Patrick Esser is a Principal Research Scientist at Runway, leading applied research efforts including the core model behind Stable Diffusion, otherwise known as High-Resolution Image Synthesis with Latent Diffusion Models.
In this interview, we spoke to Patrick about his research process, how he’s building his team, and what the future of image and video generation might look like.
As an experienced researcher in generative models for image and video synthesis, what do you see as your biggest challenges?
I think for products, we’re on the verge of the quality that we need. For Stable Diffusion for image generation or other models, you can get really high quality outputs out of them. But at the same time, it's not 100% consistent.
The goal is to have a really easy interface where you type what you think, and get the perfect output as you imagine it. We are not quite there yet. It’s becoming easier to do that, but it still requires a bit of work on how you formulate your thoughts, and how you write the prompt to get the best outputs of the model. There's definitely still room for improvement there.
From the interface perspective, do you think the best way to interact with these models is still using language? Will text become obsolete in the future?
Two years ago, I actually thought that text really might not be the way we were heading because it was too inaccurate. But it seems like the better we get with the models, we see that, actually, we can keep using text. Really good models really understand language well and it becomes feasible.

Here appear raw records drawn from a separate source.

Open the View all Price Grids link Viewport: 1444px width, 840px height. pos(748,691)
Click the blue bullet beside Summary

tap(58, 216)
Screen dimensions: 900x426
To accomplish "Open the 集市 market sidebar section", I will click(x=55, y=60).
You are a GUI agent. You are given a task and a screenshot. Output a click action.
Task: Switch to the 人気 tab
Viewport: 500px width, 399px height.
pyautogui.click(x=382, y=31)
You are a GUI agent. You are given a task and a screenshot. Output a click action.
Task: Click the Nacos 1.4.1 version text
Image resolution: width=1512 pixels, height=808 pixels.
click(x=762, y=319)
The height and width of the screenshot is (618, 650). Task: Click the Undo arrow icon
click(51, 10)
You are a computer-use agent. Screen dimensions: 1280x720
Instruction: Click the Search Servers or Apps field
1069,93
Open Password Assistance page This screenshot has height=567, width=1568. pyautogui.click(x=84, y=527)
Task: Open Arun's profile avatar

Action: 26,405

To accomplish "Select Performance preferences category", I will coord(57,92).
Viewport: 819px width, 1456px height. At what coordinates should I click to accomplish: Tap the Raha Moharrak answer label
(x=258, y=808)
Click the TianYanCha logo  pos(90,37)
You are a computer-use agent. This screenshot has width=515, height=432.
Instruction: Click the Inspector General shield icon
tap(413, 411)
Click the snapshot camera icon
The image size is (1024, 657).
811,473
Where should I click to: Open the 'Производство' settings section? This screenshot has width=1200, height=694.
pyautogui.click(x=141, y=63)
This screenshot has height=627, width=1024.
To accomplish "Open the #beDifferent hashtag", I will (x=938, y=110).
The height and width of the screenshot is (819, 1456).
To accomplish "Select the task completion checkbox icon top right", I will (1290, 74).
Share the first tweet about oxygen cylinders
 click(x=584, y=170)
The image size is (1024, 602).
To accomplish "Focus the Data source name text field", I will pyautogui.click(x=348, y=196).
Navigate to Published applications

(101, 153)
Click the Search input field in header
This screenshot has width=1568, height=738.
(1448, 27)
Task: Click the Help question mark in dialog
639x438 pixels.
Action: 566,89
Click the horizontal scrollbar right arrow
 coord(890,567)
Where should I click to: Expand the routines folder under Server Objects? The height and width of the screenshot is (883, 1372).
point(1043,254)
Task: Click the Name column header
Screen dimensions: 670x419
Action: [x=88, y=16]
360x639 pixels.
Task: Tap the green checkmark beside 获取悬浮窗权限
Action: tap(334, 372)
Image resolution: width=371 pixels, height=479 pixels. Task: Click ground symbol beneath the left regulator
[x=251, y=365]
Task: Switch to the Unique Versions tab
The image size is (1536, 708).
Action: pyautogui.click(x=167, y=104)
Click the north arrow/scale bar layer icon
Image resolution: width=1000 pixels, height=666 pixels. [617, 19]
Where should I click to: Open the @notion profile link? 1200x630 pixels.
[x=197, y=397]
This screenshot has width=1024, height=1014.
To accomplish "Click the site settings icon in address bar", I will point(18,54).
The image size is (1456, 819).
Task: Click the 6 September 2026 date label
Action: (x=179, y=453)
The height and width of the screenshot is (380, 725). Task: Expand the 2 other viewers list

It looks like we’re definitely moving towards more text-based interfaces. I think for some tasks, it's still more convenient to have a more direct visual interaction where you paint something, or specify where you want to edit something. I still don't think we should force everything to be text now, just because we can.
Can you tell us the origins of the paper and the work behind Stable Diffusion?
There’s quite a big history there.
I think broadly, a big question is, how do you represent images to a computer? Because the basic way is just pixel-wise, a grid of pixels that has the intensities for the different colors. But it’s usually not very useful, because it doesn’t tell you what's in the picture.
So a larger topic is, how can you learn better representations for images that are more useful for downstream tasks? This has been done for a lot of analysis tasks, where you try to figure out what's in an image.
What I worked on for the last four years with my co-author Robin and other collaborators from the CompVis group was, how can we learn representations that are more useful to help us synthesize images?
We also worked on training transformers using VQGAN, which went in the direction where we showed that by learning a better representation of images (in that case it was a discrete representation), we can then apply powerful models like transformers (which were very good at that time), to better synthesize images. Then it was really a natural evolution with diffusion models coming along, which are a little different approach to synthesize data. It was natural to look in that space. We knew this was a really good approach for synthesizing; how can we learn good representations at the top for those models? That’s what that paper explored.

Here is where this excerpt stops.